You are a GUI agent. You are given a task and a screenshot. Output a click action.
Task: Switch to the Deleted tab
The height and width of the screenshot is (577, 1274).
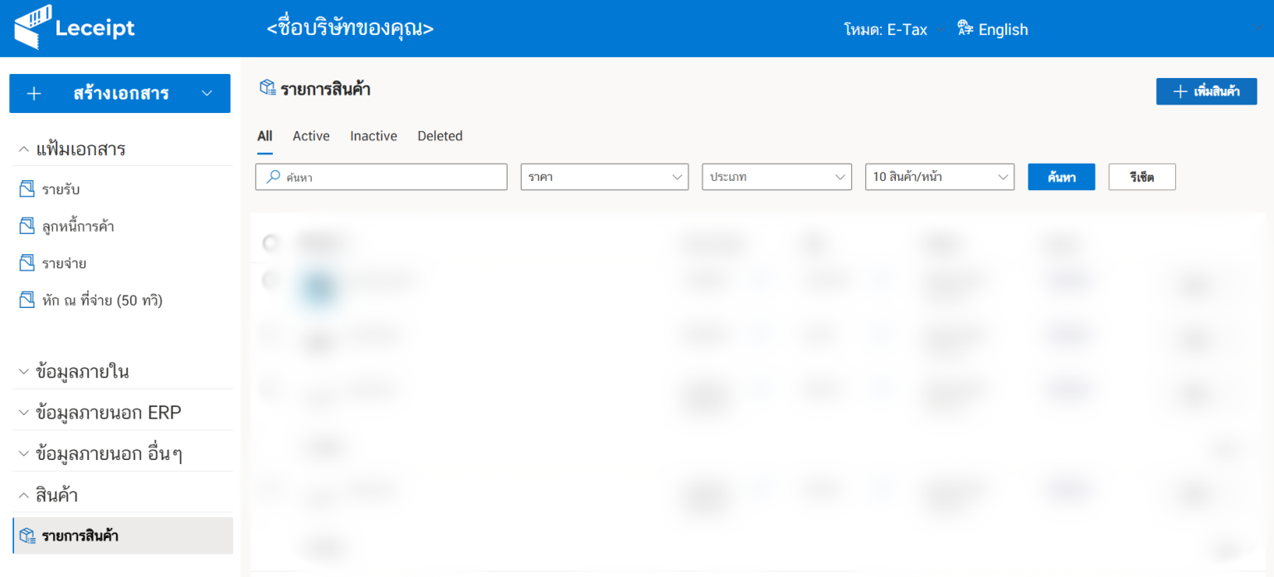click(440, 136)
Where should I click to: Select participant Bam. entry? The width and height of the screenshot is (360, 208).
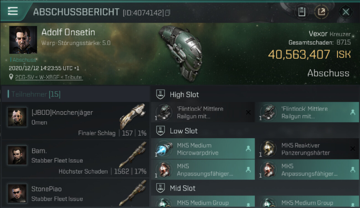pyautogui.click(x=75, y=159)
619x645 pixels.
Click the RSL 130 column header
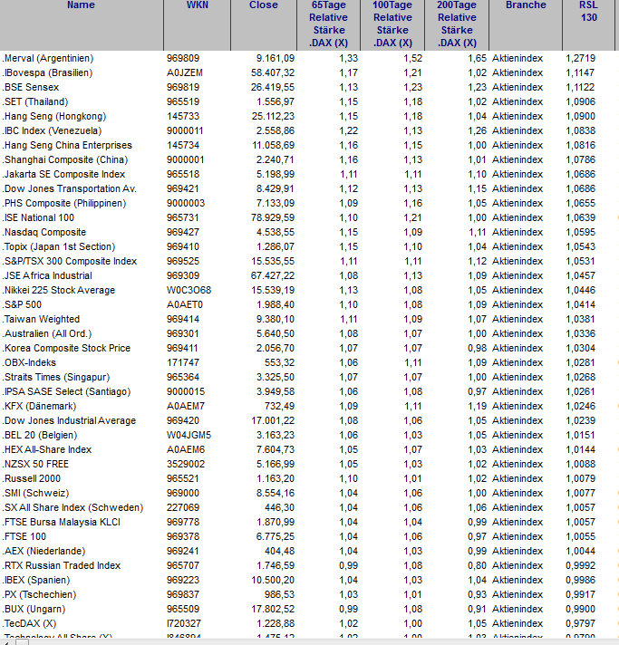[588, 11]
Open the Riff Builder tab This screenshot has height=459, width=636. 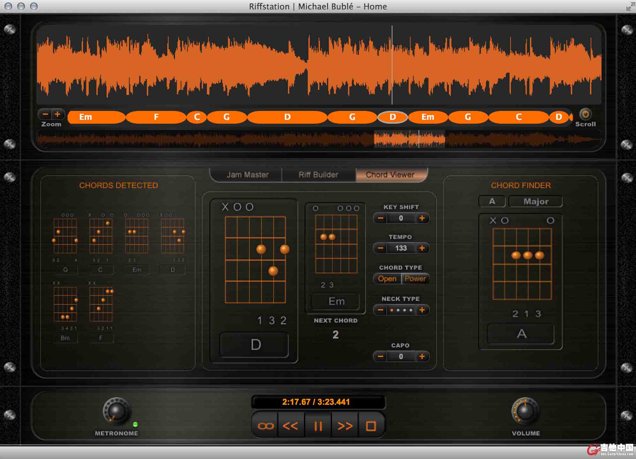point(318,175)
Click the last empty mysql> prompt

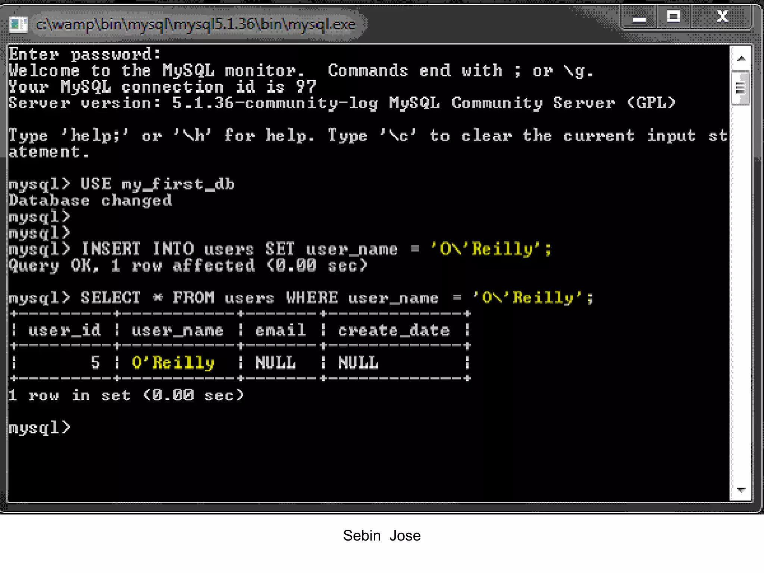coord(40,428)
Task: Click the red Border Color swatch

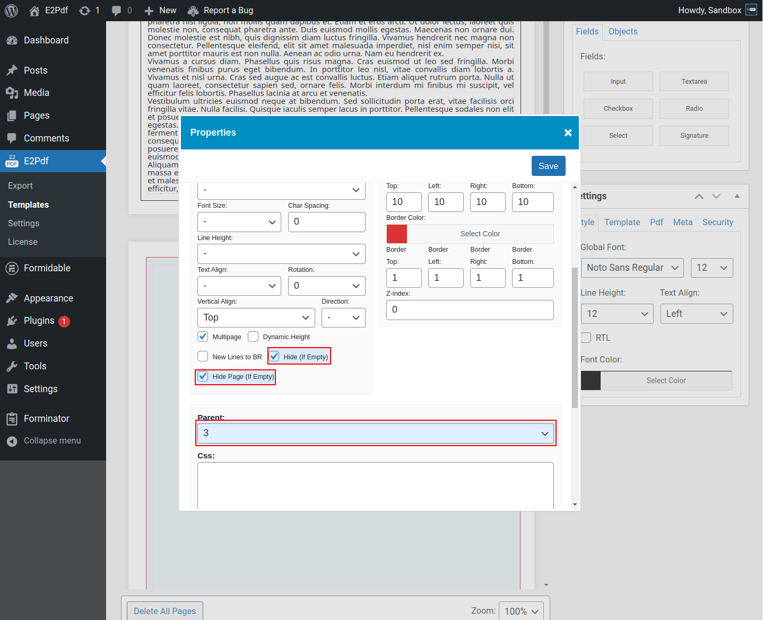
_ _ _ _ _ _ _
**SET EXERCISE**
Resize the stretch of the listing from the line containing "Click the last empty mysql> prompt" through the end of the listing, both ends included. Write out every line again, requests included, multiplying each answer coordinate by 0.95 and rounding to whole numbers with halves rounded up, and leave the pictures out of your answer.

**ANSWER FOR THIS EXERCISE**
Click the last empty mysql> prompt

coord(38,407)
Task: Click the red Border Color swatch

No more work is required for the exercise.